What to do ▸
(A) From the kit lens thread, copy the text starting with "# What to do" and going on through "shutter speed ...".
(B) In the kit lens thread, why does one reply hold that a budget must be stated before a good zoom lens for the Nikon D3100 can be suggested? Answer in one to three sentences.

Passage provided ▸
# What to do with my kit lens



## ajayashish (Mar 30, 2011)

I purchased a new Canon 1000D and to my surprise they ship with 18-55 non IS lens... I am really  not happy with the lens as it reduced that one stop of the shutter speed ... 

Can someone tell me if I can trade off this with an IS lens...


----------



## sujoyp (Mar 30, 2011)

you should have done it before itself...its a non-vr lens...and not worth...still if u bought from a shop go and exchange it with a VR+1500-2000


----------



## Zangetsu (Mar 30, 2011)

whats VR lens?


----------



## sujoyp (Mar 30, 2011)

Zangetsu said:


> whats VR lens?



vibration reduction...Image stabilisation...Optical stabilisation

VR, IS or OS as per the company....it helps in taking handheld shots


----------



## Zangetsu (Mar 30, 2011)

@sujoyp: which is good zoom lens for Nikon D3100?


----------



## sujoyp (Mar 30, 2011)

Tamron SIgma 70-300 are cheap and usable but wont autofocus cost around 8k
Nikon AFS VR 55-200mm zoom is less but very good cost around 10k
Nikon AFS VR 55-300 cost around 18k best for wildlife and birding but very costly


----------



## Sounava (Apr 9, 2011)

Zangetsu said:


> @sujoyp: which is good zoom lens for Nikon D3100?


You need to state your budget. Everything depends on the budget.



sujoyp said:


> Tamron SIgma 70-300 are cheap and usable but wont autofocus cost around 8k
> Nikon AFS VR 55-200mm zoom is less but very good cost around 10k
> Nikon AFS VR 55-300 cost around 18k best for wildlife and birding but very costly


The Tamron and Sigma 70-300 can autofocus on the D3100. Their prices at present are around 7300/- Good lens for the price, but one should not have high expectation from these lenses. Also they can do 1:2 macro.


----------



## sujoyp (Apr 9, 2011)

yaah u r right tamron and sigma can autofocus on D3100 coz it have a mini focusing motor inside


----------

Data segment ▸
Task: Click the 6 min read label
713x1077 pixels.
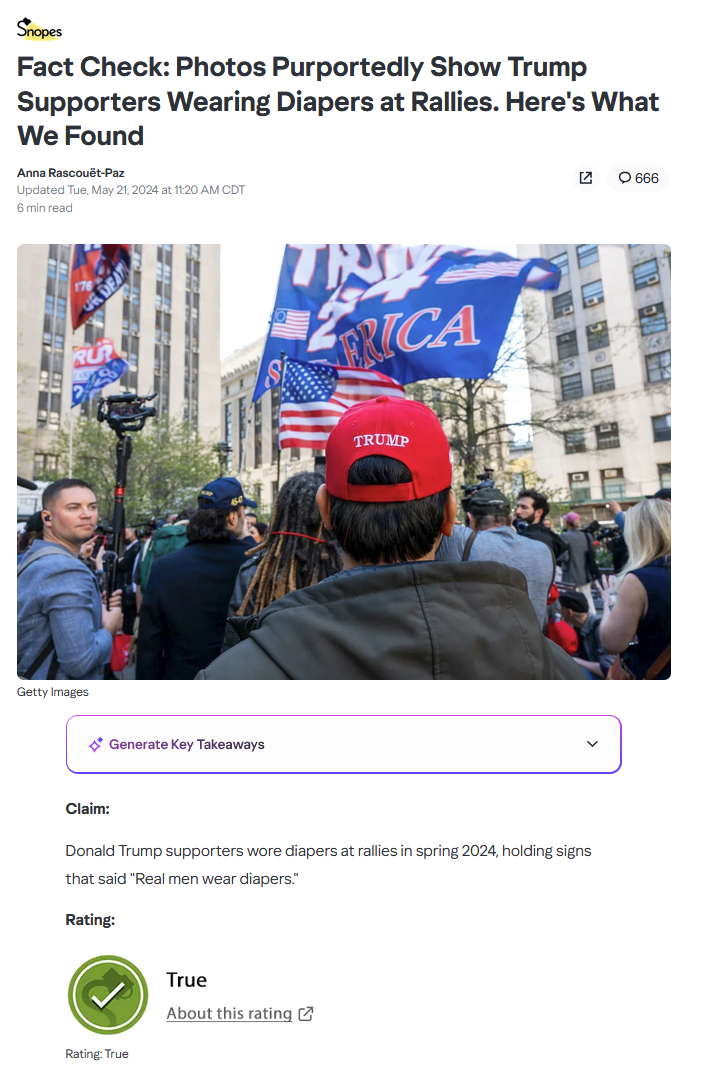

Answers ▸
(A)
# What to do with my kit lens



## ajayashish (Mar 30, 2011)

I purchased a new Canon 1000D and to my surprise they ship with 18-55 non IS lens... I am really  not happy with the lens as it reduced that one stop of the shutter speed ...

(B) The reply says a budget must be stated because everything depends on the budget.